The Competition Committee plans to recommend that the owners change that rule when they meet next month in Arizona.

“The bottom line is that we will get resolution on that play where we will get it right, where the play on the field is correctly administered,” NFL executive V.P. of football operations Ray Anderson said Wednesday after emerging from the Competition Committee meeting in Indianapolis, via the Associated Press.

There was early momentum to change the inherently unfair rule during the 2012 season. But many believed no coach would be dumb enough to throw the red flag on a scoring play ever again.

Until one of them did.

Packers coach Mike McCarthy threw the flag on a scoring play during a Week 17 game against the Vikings. Receiver Jordy Nelson quickly picked it up, and the officials looked the other way.

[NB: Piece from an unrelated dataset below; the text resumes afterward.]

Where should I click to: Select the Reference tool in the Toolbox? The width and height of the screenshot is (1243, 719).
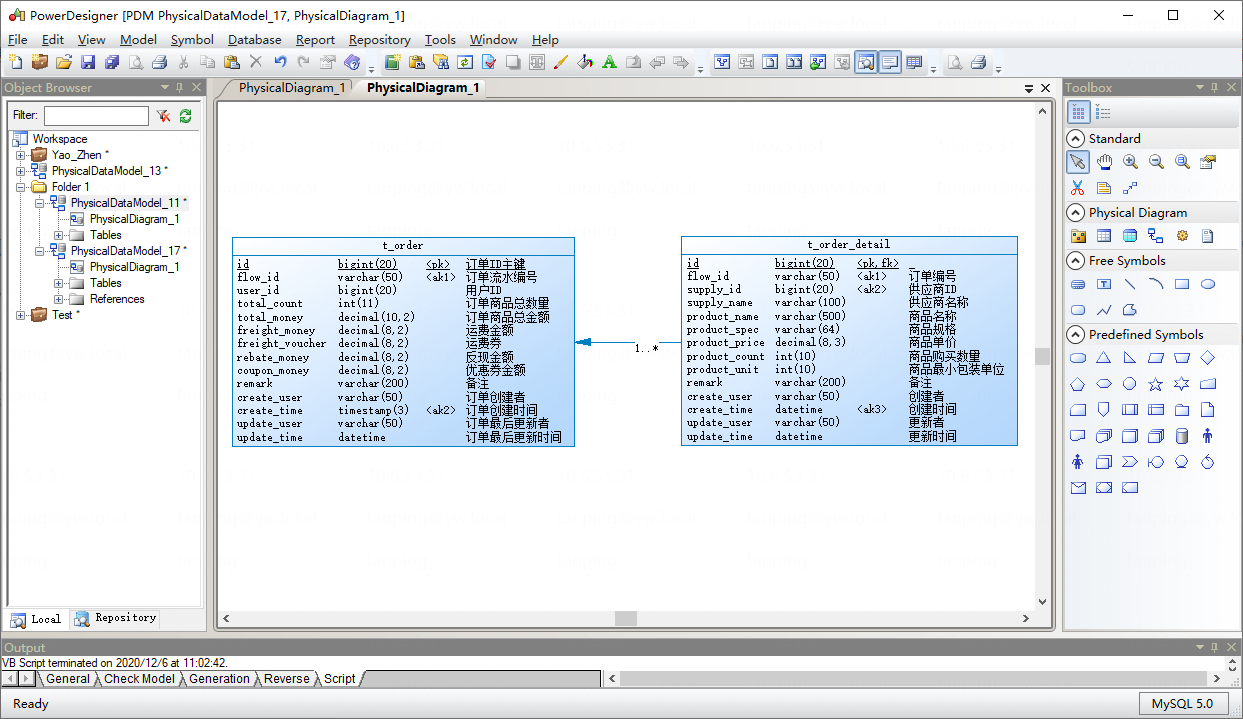(1156, 235)
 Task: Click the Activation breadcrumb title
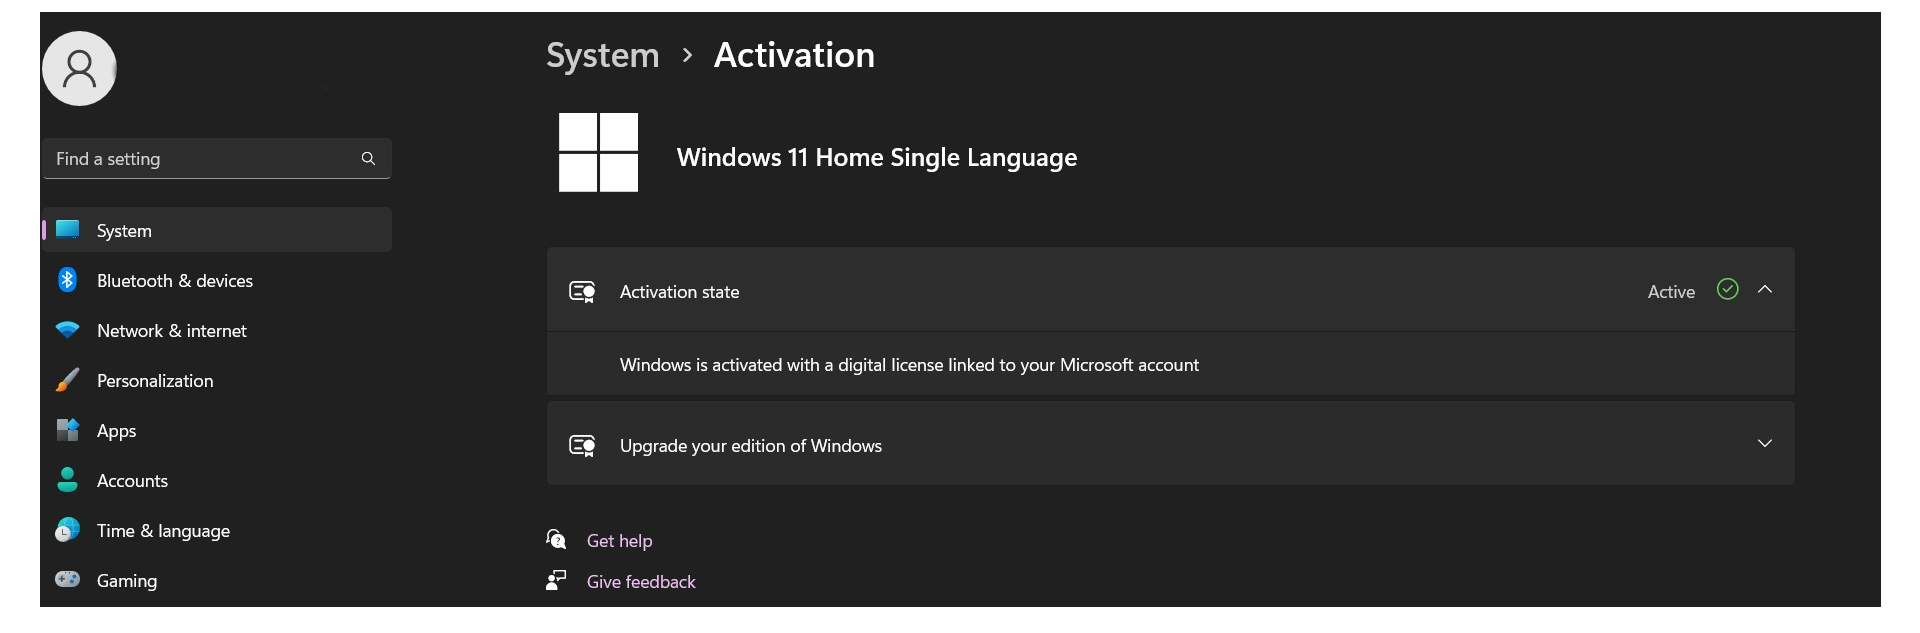tap(793, 55)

“I think we need to clean up the situations about what is reviewed, with Detroit and I think it was the Green Bay-Minnesota game,” Giants co-owner John Mara said. “I think we’ll address that. I’m not sure what the language will look like yet.”

The solution is simple. If the coach throws the red flag when a review is automatic, automatically treat that as a use of the red flag. And if the call on the field is upheld, take away a time out.

Automatic review is aimed at ensuring that, in certain specific circumstances, the engine for replay review will definitely be ignited. If a coach wants to override that process by pulling the rip cord via the throwing of the red flag, a coach should be able to do that.

This approach would also help protect against those situations in which the replay assistant, who has way more power over the automatic review process than the replay assistant should, opts for whatever reason not to press the button initiating the on-field replay review process.